Sam Mason wrote:
>> Occasionally, though, I do have something where the DB-using app must
>> just submit a request to the DB and see if it works. Either the UI
>> doesn't have the privileges to run the same checks its self, or they're
>> just too expensive to do from the client (or to do twice). In those
>> cases I start to find Pg's error reporting frustrating, and I either
>> resort to a "return value" sort of approach or embed a unique error code
>> and some parseable values in the exception string. Eg:
>>
>> Some kind of human-readable error description goes here
>> [ERR114:ID=12200;CONFLICTING-ID=1111]
>>
>> It's not pretty, but it works.
>>
>
> sounds sensible. Do any other databaes/other tools work better that you
> know of? I keep looking for projects, but this could end up touching
> quite a lot of code.
>
Unfortunately I don't know of anything that already does this sort of
more detailed exception reporting.
Being able to access:
- Individual exception substitution values with their original types or
as text;
- The original exception text with substituted-in values but no
context/location information; and
- A user-specified exception "code" or subtype for PL/PgSQL-thrown
exceptions
would be *so* nice.
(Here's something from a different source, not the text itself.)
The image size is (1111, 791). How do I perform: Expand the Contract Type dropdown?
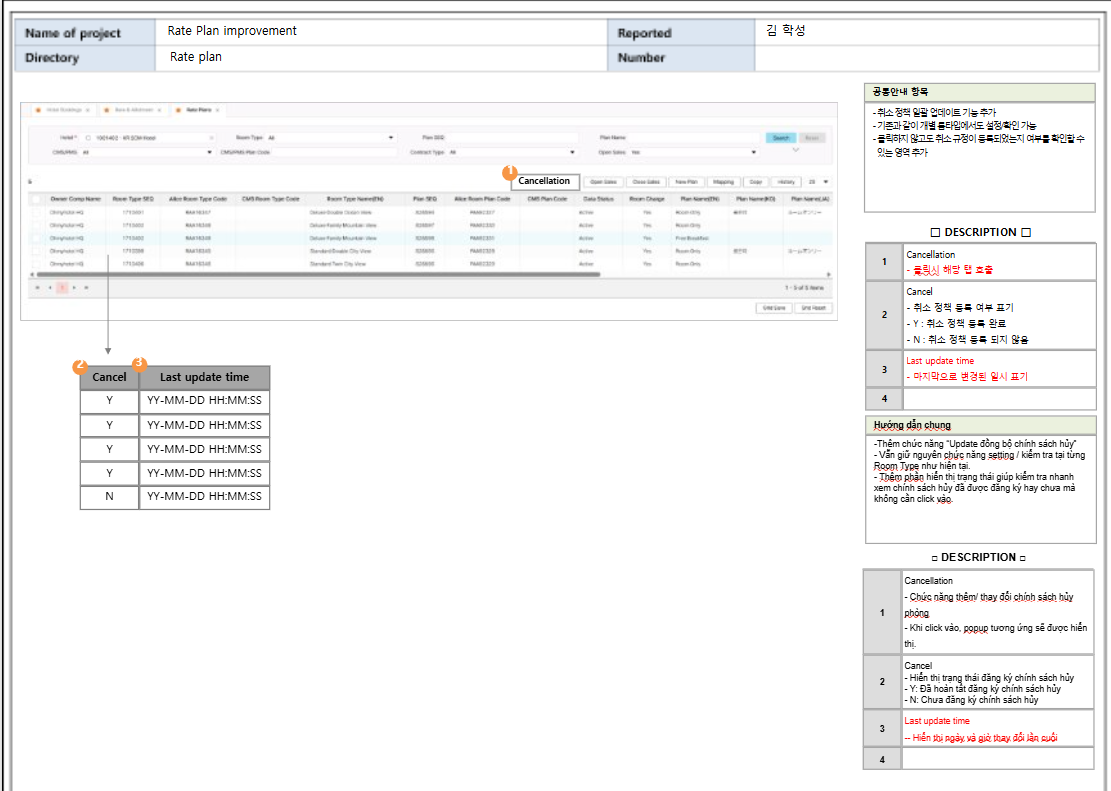coord(572,153)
Even just the last one would make a big difference I
think.
Anybody have any idea how tricky that might be to implement while
maintaining 3.0 protocol compatibility for existing DB interfaces? It
might be a pretty cool GSoC project, though I suspect it might involve a
bit too much of Pg's internals.
Am I the only one who'd want something like that, or does it sound like
something that might be a worthwhile wishlist/distant-todo item?